- [Data shown]:

—————

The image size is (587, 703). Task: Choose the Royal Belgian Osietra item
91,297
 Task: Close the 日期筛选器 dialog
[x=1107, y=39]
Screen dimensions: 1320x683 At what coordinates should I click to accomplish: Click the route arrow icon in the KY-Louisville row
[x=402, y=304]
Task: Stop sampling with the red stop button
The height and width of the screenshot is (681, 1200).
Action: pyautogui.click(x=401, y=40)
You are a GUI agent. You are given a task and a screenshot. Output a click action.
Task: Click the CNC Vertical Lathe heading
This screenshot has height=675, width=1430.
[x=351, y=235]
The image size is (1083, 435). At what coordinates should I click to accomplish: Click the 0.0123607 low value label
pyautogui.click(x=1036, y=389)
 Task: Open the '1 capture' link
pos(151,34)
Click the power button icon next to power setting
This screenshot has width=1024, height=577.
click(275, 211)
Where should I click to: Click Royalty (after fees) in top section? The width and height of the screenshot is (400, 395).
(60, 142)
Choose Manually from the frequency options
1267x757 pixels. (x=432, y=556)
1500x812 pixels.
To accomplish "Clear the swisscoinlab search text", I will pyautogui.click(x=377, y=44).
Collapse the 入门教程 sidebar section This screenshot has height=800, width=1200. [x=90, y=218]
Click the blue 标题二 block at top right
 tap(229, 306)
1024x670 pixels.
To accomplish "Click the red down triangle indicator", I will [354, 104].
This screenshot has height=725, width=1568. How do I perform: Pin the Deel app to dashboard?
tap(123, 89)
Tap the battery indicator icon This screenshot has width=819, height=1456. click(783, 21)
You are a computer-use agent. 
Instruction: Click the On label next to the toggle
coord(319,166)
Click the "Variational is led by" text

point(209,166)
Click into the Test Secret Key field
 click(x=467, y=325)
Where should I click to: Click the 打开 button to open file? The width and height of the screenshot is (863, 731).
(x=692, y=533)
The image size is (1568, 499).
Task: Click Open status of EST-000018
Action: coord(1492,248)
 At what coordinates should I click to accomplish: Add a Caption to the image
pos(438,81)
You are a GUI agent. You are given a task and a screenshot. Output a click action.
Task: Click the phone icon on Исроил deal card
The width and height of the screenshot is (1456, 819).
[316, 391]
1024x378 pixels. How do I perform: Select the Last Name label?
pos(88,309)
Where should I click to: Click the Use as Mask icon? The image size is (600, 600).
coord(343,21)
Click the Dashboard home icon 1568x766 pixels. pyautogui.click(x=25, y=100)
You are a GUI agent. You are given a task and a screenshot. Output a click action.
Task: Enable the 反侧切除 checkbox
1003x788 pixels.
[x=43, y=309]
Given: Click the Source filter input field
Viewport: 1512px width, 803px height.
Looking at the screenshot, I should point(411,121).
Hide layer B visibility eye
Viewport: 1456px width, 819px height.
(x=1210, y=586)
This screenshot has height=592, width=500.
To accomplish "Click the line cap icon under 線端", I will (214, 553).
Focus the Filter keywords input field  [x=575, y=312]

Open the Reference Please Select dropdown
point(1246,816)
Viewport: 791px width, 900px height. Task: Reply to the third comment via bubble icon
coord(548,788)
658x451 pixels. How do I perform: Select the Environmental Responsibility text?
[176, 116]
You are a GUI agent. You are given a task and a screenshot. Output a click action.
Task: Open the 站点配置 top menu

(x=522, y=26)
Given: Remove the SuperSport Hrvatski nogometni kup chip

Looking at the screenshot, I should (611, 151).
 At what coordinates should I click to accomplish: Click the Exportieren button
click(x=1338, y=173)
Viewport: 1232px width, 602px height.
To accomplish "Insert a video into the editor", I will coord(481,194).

—————

- [Exercise brief]: Which entries run from the line with "Collapse the 入门教程" to the line with "point(209,166)"? Quote those lines word for word.

- [Completed exercise]:
Collapse the 入门教程 sidebar section This screenshot has height=800, width=1200. [x=90, y=218]
Click the blue 标题二 block at top right
 tap(229, 306)
1024x670 pixels.
To accomplish "Click the red down triangle indicator", I will [354, 104].
This screenshot has height=725, width=1568. How do I perform: Pin the Deel app to dashboard?
tap(123, 89)
Tap the battery indicator icon This screenshot has width=819, height=1456. click(783, 21)
You are a computer-use agent. 
Instruction: Click the On label next to the toggle
coord(319,166)
Click the "Variational is led by" text

point(209,166)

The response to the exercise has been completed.